Mohsin al Hadhrami, Under-Secretary of the Ministry of Energy and Minerals
Mohsin al Hadhrami, Under-Secretary of the Ministry of Energy and Minerals

Seeking to sustain hydrocarbon production as it transitions to a green energy future, the Sultanate of Oman plans to intensify its focus on opportunities in its vast, largely untapped offshore sector.

According to Mohsin al Hadhrami (pictured), Under-Secretary of the Ministry of Energy and Minerals, new acreage will need to be opened up for investment and development if current production levels are to be maintained over the long term. Going forward, this focus will increasingly encompass offshore opportunities, he noted.

“... we are dedicating more attention to offshore opportunities,” the Under-Secretary said. “This area is still under development, but we are working on it and we see offshore exploration activities coming soon,” he stated in an interview featured in The Energy Year (formerly The Oil & Gas Year), a leading UK-based news portal focused on the global energy sector.

Earlier, Al Hadhrami underlined the Oil & Gas sector’s pivotal role in funding Oman’s eventual transition to a low-carbon, green hydrogen-centric economy. “The oil and gas sector is our starting point for building a future based on a greener economy because it has been the main driver to create significant in-country value (ICV), boosting job opportunities and encouraging local businesses,” he pointed out.

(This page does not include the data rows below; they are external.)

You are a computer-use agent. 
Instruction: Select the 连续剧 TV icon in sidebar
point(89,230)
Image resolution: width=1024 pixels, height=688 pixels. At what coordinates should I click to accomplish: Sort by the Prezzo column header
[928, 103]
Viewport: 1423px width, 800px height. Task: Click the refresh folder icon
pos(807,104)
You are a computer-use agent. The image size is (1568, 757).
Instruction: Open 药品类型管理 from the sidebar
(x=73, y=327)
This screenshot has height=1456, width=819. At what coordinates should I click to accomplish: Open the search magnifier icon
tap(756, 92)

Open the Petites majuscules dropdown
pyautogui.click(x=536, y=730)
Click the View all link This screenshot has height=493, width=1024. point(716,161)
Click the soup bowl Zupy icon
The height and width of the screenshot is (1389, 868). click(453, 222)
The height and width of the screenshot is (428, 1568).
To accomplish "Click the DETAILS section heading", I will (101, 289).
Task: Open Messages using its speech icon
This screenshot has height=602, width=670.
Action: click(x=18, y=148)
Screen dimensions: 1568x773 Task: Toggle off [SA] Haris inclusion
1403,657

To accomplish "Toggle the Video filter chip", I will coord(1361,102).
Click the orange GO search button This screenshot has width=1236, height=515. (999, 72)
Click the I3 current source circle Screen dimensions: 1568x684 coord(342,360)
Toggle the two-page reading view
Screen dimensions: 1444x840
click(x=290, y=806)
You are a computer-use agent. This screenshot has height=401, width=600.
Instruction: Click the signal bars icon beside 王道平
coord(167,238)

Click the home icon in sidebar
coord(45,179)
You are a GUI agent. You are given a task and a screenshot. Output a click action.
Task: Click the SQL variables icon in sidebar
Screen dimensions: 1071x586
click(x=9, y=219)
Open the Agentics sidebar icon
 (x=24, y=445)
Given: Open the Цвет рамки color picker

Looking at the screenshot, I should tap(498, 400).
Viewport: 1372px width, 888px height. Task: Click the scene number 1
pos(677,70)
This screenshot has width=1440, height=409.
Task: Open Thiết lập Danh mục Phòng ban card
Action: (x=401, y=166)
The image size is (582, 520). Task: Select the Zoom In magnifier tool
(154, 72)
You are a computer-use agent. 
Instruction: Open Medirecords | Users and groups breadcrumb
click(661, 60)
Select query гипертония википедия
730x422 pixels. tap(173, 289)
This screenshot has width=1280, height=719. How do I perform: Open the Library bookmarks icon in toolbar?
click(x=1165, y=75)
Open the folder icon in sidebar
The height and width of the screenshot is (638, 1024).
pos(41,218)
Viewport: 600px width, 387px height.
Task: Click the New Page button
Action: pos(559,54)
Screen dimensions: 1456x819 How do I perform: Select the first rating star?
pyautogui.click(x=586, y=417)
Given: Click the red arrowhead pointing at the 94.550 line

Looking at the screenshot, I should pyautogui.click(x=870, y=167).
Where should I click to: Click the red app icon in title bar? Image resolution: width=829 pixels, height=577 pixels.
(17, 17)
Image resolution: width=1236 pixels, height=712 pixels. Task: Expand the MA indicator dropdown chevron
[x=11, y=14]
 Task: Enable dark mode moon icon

In the interim, however, Oil & Gas activities will continue to underpin the economy during the changeover – a goal that needs to be secured by attracting new investment in the upstream sector to help sustain output, he explained.

According to the official, oil production averaged above 1 million barrels of oil per day (bopd) during the first 11 months of 2022, which was about 10 per cent higher than the output of 968,000 bopd (approximately) recorded during the corresponding period of 2021.

“Our objective for 2023 is to maintain production, in line with the goals set by Opec+,” the Under-Secretary stressed in the interview.

Significantly, a combination of new investment inflows into the upstream sector, as well as technology, is key to unlocking hydrocarbon opportunities – both onshore and offshore, according to the official.

“The Sultanate’s reservoirs continue to decline, but exploration is always surprising us with good results where technology plays a major part, like advances in seismic acquisition and processing, fracking techniques and what have you. In addition, in order for us to keep production levels up, we will need to attract investments in the sector, which is healthy, and part of our strategy is to open up new blocks,” the Under-Secretary said.

To this end, a new bid round featuring three onshore concessions was launched by the Ministry, said Al Hadhrami, noting that investor interest in the upstream sector continues to be promising.

“We are optimistic about our oil and gas future, as we are receiving good feedback on our initiatives. International companies are showing rising interest in Oman, driven by our stable business environment and robust knowledge in the industry, and supported by more than 50 years of data acquisition and know-how development,” the official said, adding: “In a nutshell, Oman presents a very positive landscape for oil and gas activities to grow, with local talent, stable regulations and a friendly business environment.”

Presently, only three offshore concessions – Block 8 (off Musandam), Block 50 off the east coast, and Block 52 in the south, are the subject of exploration, development and production activities in Oman’s offshore sector.